With her Bafta-winning comedy Getting On set in an NHS hospital geriatric ward, and its recent spin-off Going Forward focused on domiciliary (home) care, Jo Brand is no stranger to making light of public services.
But when it comes to her latest venture, Channel 4 sitcom Damned – “An attempt to portray the tragic-comic lives of social workers” – the 59-year-old comedian has more reason than most to broach the subject.
“My mum is a social worker,” says Brand, who stars in and co-wrote the six-part series, alongside Morwenna Banks and Veep writer Will Smith.
“She’s 82 now but still hasn’t quite managed to retire. She’s like an out-of-control, ancient revolutionary, so she sticks her nose into lots of things that she shouldn’t.
“She writes a column for the local paper… I mean, it’s Ludlow in Shropshire so there’s not going to be a revolution up there,” she teases fondly, “but her job was part of my life since I was a small child. All of those years, I’ve had a wish to readdress the balance a bit and make social workers seem like real people.”
Poignant in its observation of what it means to try your best amid the most frustrating of circumstances, Damned follows the day-to-day lives of two jaded social workers, the forever-late Rose (Brand) and Al (Alan Davies), who work in a children’s services department, dealing with all too familiar social issues – and plenty of personal crises too.
“Anything that you see in it,” begins London-born Brand, “what’s actually happened to generate that idea is actually much, much worse. We’ve made it nicer. So if you think any of it’s bad, it’s not!”
As well as her mother’s experiences over the years, Brand, who moved from psychiatric nursing to the alternative comedy stand-up scene in the mid-Eighties, reveals they also benefited from “a social worker who fed us a lot of information”.
Despite her long-held desire to make something about social work, Brand insists she didn’t plan on being in the series.
“I didn’t want to be in it; they made me!” quips the London-born personality.
“I’m not going to do a false modesty thing, but I really was so busy and slightly mentally ill, I didn’t think I could do it.”
But the hounding of the sector is something she hopes to draw attention to, she explains.
“In a way, psychiatrists have a similar job to do to social workers, because they have to predict how much harm someone is going to cause to themselves or other people. And actually, when they make mistakes and someone they failed to section or admit to hospital goes out and kills somebody, they’re not castigated in the same way.
“When social workers first started, they tended to be middle-class women who were quite tweedy and went to local fetes a lot,” she jokes. “And then it moved through the hippy thing of Hessian bag, socks and sandals and got stuck there a bit.
“People resent them because they think they’re offering them some kind of moral code to their lives. The whole area of child protection is so emotive, and when a social worker does a good thing, how do you ever find that out? The answer is you never do, because it’s classified information, so the only thing you ever find out is when it goes wrong.”
With austerity on the agenda, is there a political message amid the humour?
“I don’t think we’re trying to hit people over the head with it,” retorts Brand, who married fellow psychiatric nurse Bernie Bourke in 1997 and has two teenage daughters.

Entries supplied
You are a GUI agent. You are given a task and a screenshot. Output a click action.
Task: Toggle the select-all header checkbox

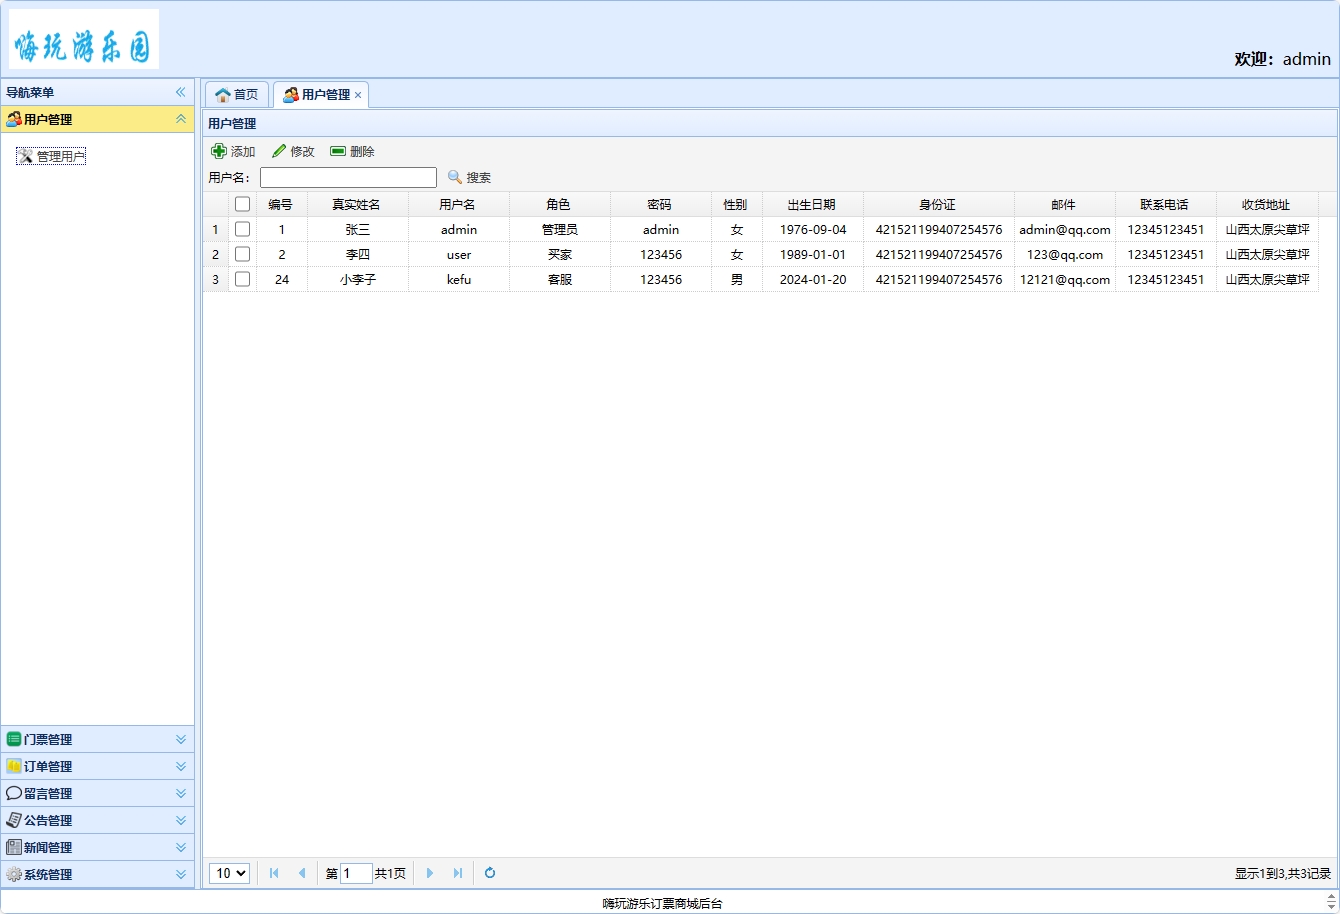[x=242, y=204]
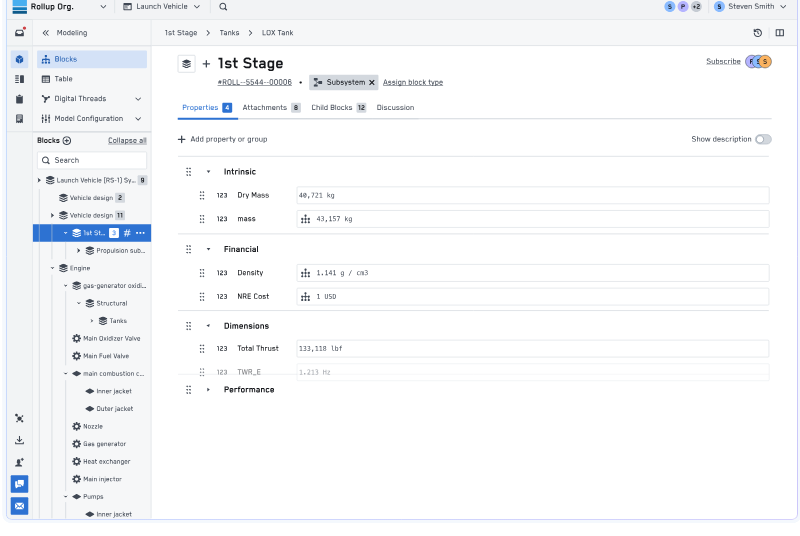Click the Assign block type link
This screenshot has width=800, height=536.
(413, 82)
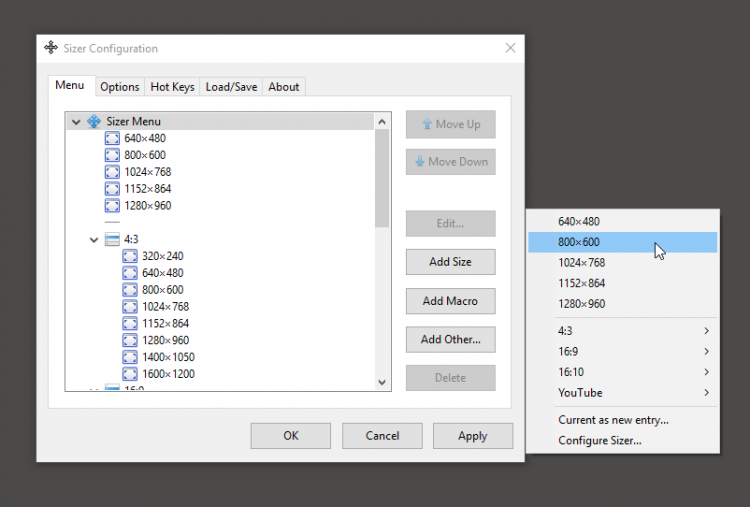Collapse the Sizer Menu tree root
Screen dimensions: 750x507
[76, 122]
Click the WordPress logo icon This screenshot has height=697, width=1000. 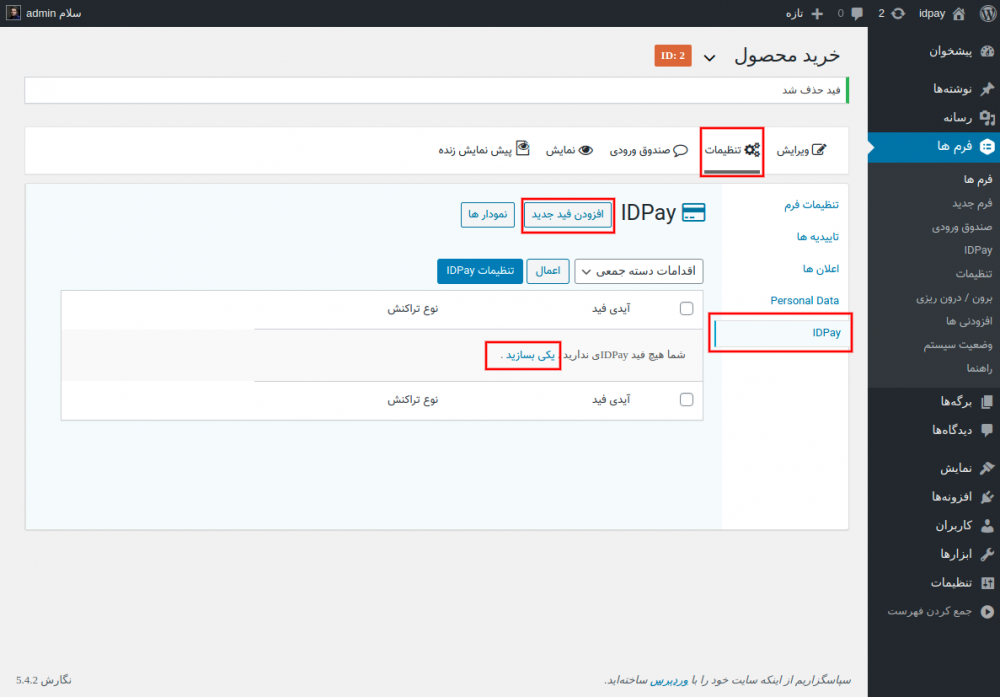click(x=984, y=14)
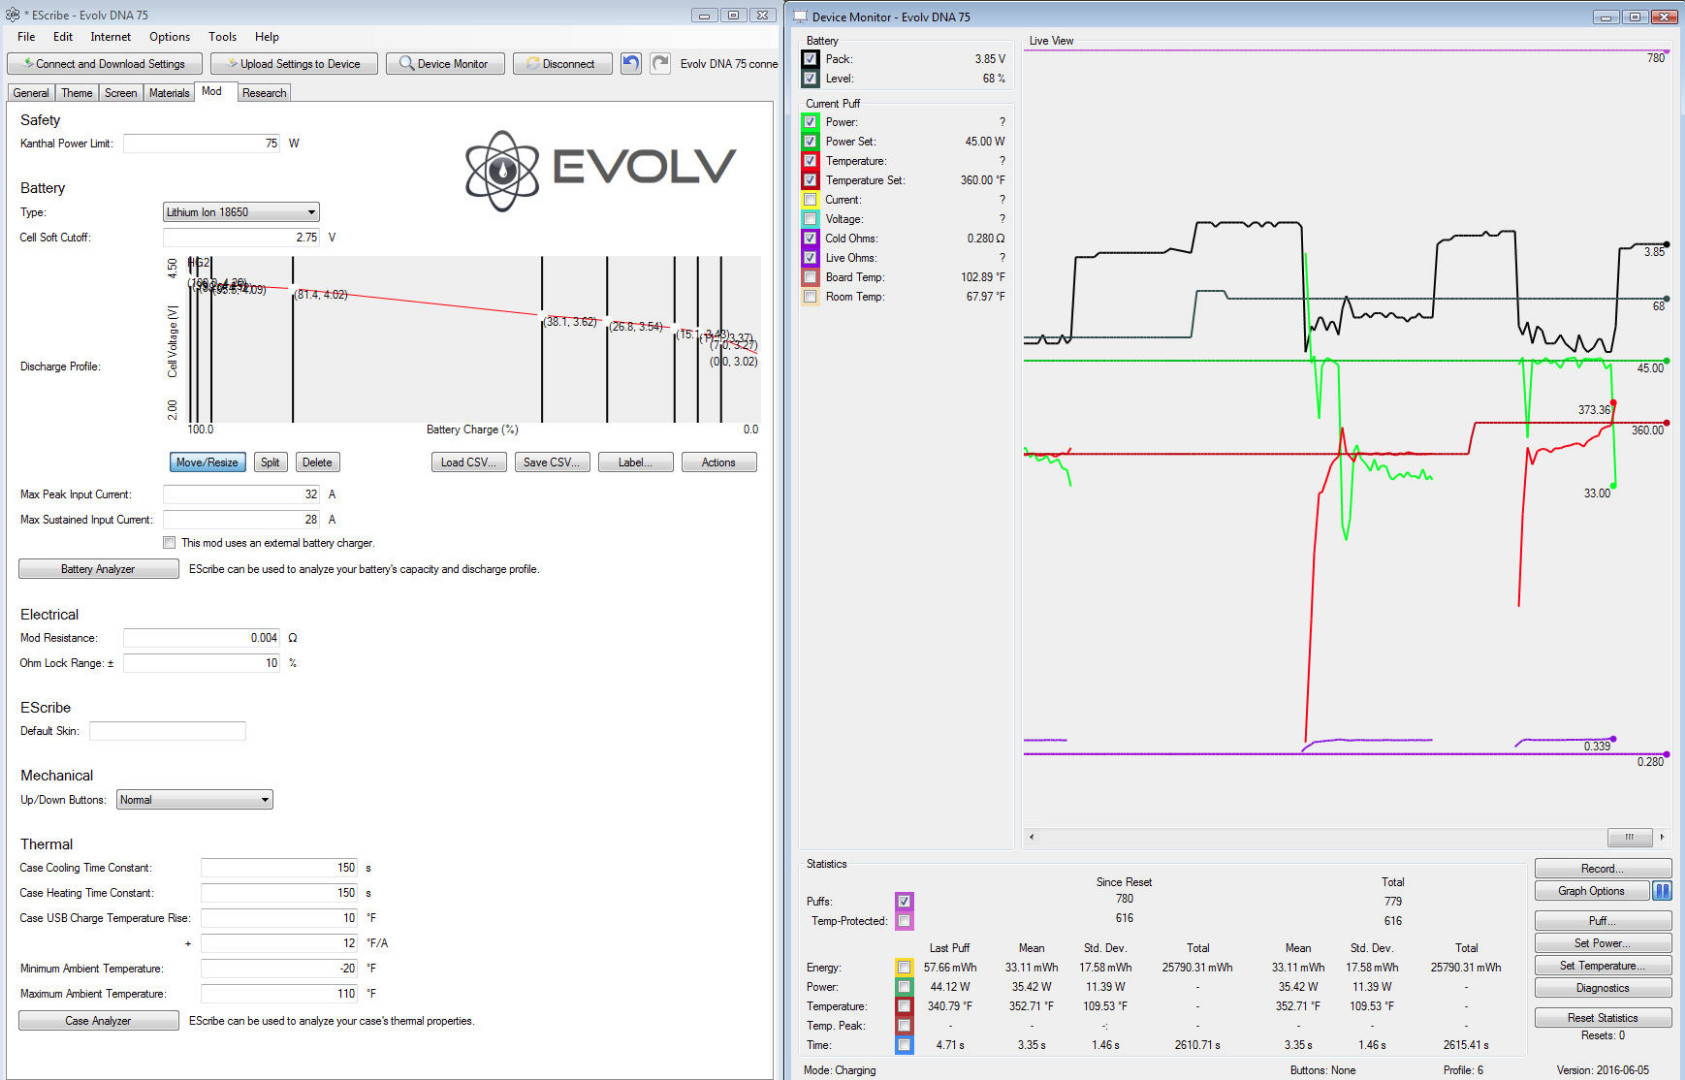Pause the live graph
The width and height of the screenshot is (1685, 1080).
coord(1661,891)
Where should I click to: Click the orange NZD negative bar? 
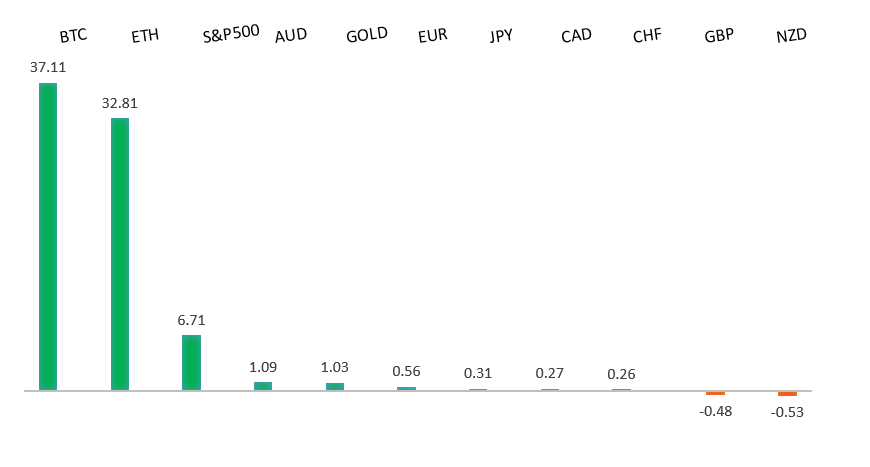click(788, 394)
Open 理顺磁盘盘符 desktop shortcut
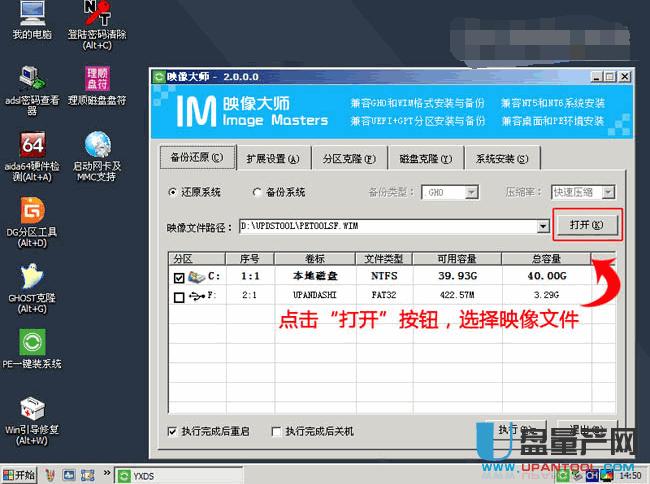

Aim of the exercise
Answer these from the article on Jo Brand and the sitcom Damned:
(a) According to Brand, in what place does her mother write a column for the local paper?
(b) Which actor plays the social worker Al?
(c) What work did Brand leave for the alternative comedy stand-up scene in the mid-Eighties?

Solution for this task
(a) Ludlow in Shropshire
(b) Alan Davies
(c) Psychiatric nursing